Deve o reitor de uma universidade pública acumular o salário de reitor – e a posição de professor catedrático de carreira que ocupa numa faculdade dessa universidade – com um contrato de professor catedrático convidado nessas mesmas faculdade e universidade? Há um reitor que entende que sim. O primeiro salário, correspondente à posição de reitor, render-lhe-á cerca de 6400€ mensais, valor já de si superior ao de catedrático de carreira; o segundo salário garantir-lhe-á pouco mais de 1000€ e corresponde ao contrato de professor catedrático convidado. Esta situação acontece na Universidade Nova de Lisboa e na sua Faculdade de Ciências Sociais e Humanas, onde trabalho.
Em abono da minha faculdade, posso dizer que não há memória de que o mesmo tenha ocorrido com qualquer outro dos colegas que ocuparam posições de governo da faculdade ou da universidade. Se a ocupação destas posições os dispensava de serviço docente, vários desses colegas continuaram a lecionar uma cadeira de licenciatura ou uma unidade curricular de mestrado, mantendo uma atividade docente mínima, sem por isso se fazerem objeto de qualquer remuneração que acrescesse ao salário e suplemento que já de si recebiam por se encontrarem a desempenhar cargos de gestão.
Até hoje, frequentei e trabalhei em três universidades públicas diferentes. Conheço diversos problemas que afetam o Ensino Superior e faço uma apreciação crítica da visão de universidade que tem inspirado o núcleo dirigente da minha universidade. Mas, ainda assim, nunca pensei que uma situação deste tipo fosse possível. E julgo que a maioria dos docentes e investigadores da Nova – à exceção dos diretores da FCSH e dos membros da equipa reitoral – também não o pensaram.
É verdade que as universidades reúnem gentes das mais diferentes proveniências científicas, culturais e ideológicas. Mas também existem consensos éticos mínimos que reúnem professores, investigadores, funcionários e estudantes numa universidade pública. Consensos mínimos que são, também, a razão da confiança que o Estado e a sociedade em nós depositam, concedendo-nos autonomia científica e institucional. Não será certamente por acaso que a situação do reitor da Nova não encontra semelhança noutras universidades públicas.

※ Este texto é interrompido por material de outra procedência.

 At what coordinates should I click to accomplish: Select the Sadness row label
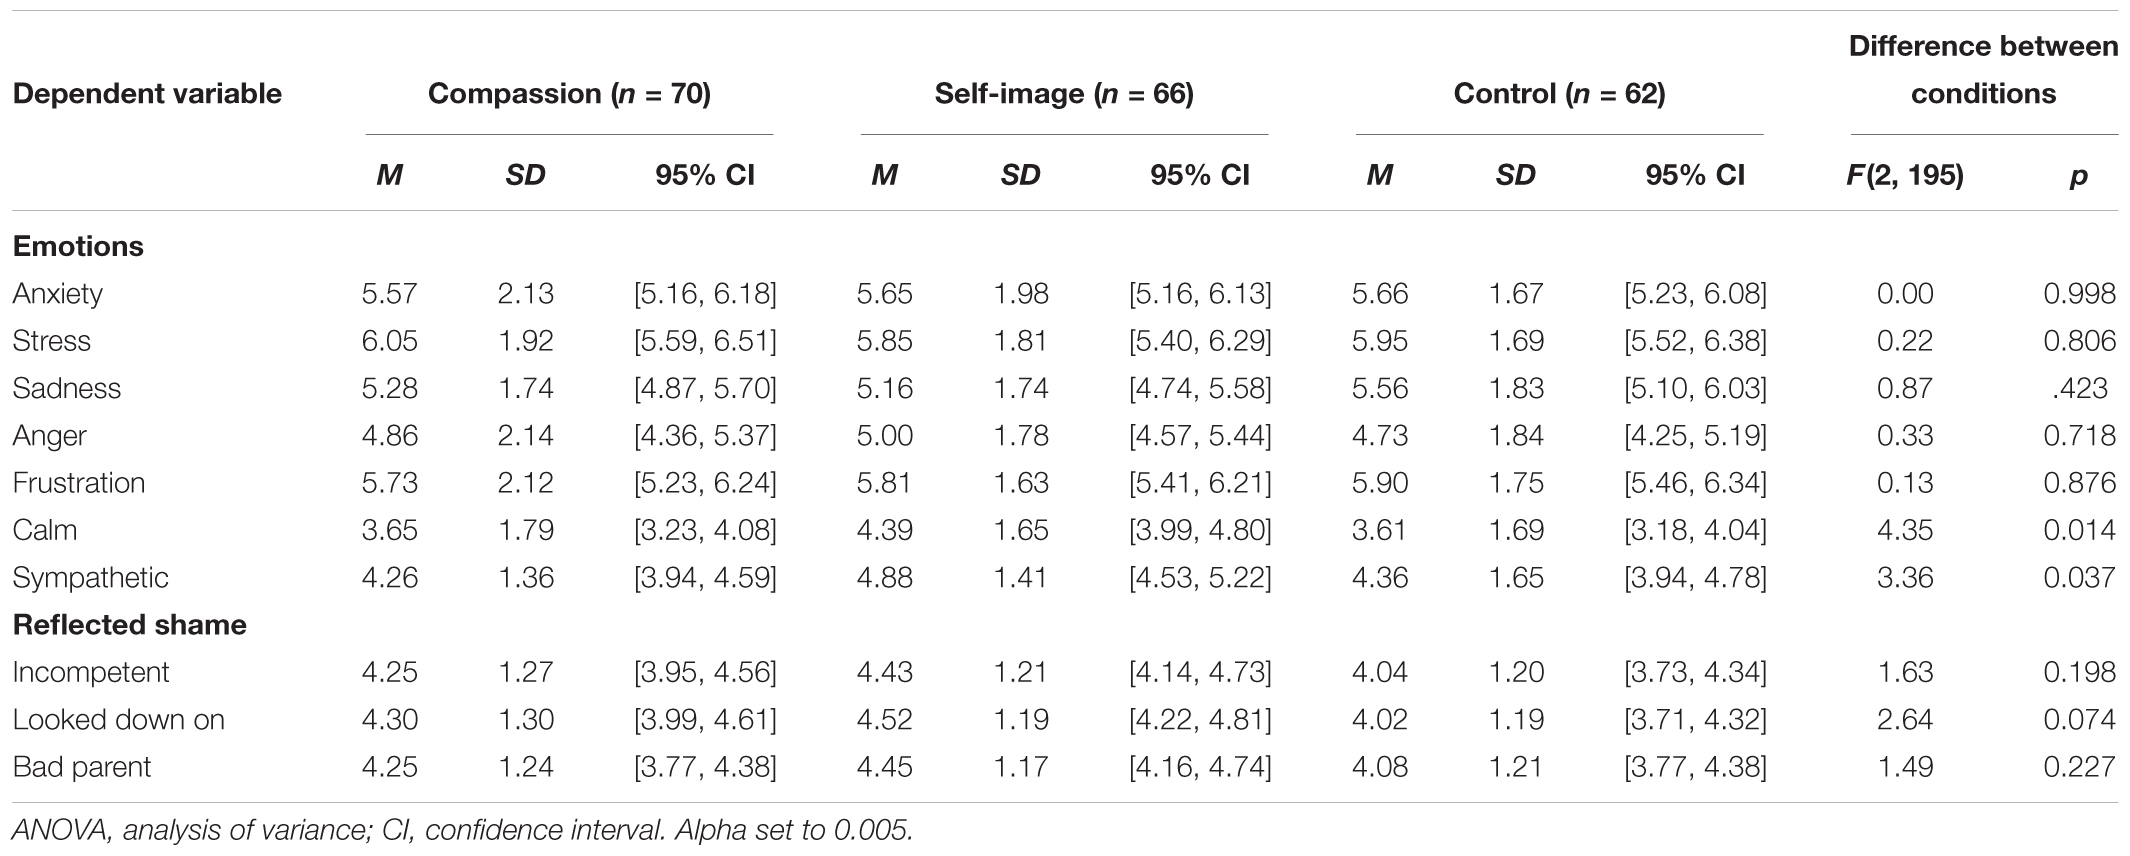pos(67,388)
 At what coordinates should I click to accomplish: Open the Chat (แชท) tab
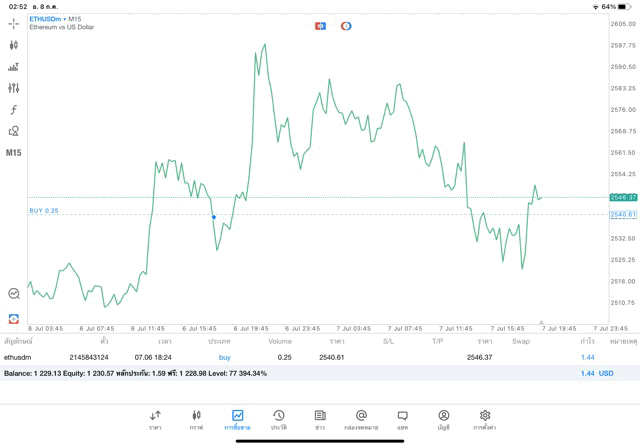402,419
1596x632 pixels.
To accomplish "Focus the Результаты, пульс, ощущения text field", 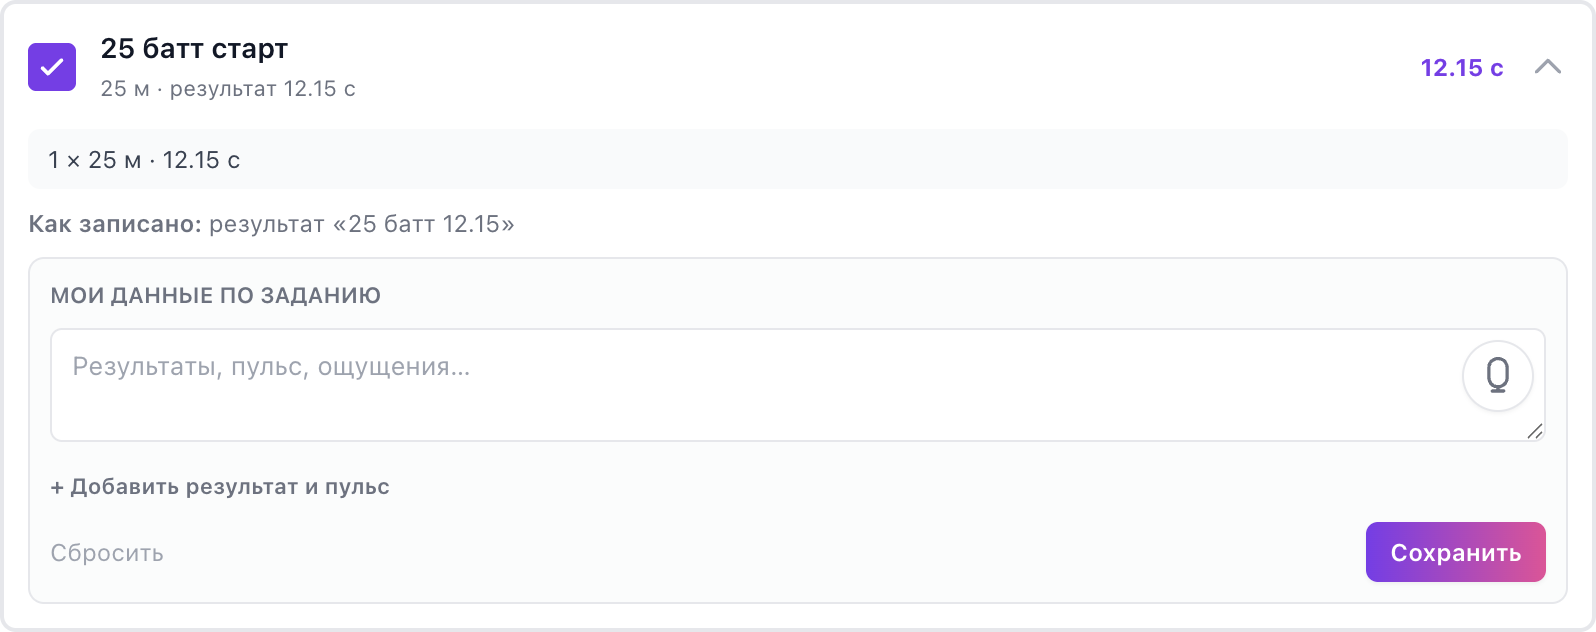I will click(x=798, y=385).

O facto de o reitor em questão vir acumulando dois salários pagos pela sua própria universidade contrasta, ainda, com a circunstância de os investigadores precários que dão aulas na Nova não receberem outra remuneração que não a que resulta do seu contrato precário, contrato este que não estipula qualquer dever de lecionação. Dá-se até a canhestra situação de o ensino de unidades curriculares que levam ao segundo salário do nosso reitor ser por este partilhado com um daqueles investigadores juniores.
Sobre este assunto decorre, é certo, um debate jurídico que visa a clarificação da sua (i)legalidade. É um debate que está longe da sua conclusão. Dos vários pareceres que pude ler, é minha convicção que a situação é ilegal e que os órgãos da faculdade e da universidade têm o dever de procurar recuperar o que tem vindo a ser pago ao reitor ao abrigo do seu contrato de professor catedrático convidado – um valor que excederá a centena de milhares de euros. Em qualquer dos casos, verifique-se a legalidade da situação ou a falta dela, recuperem-se as verbas ou não, julgo que nem o Estado nem a universidade pública podem ser cúmplices de tamanho despudor.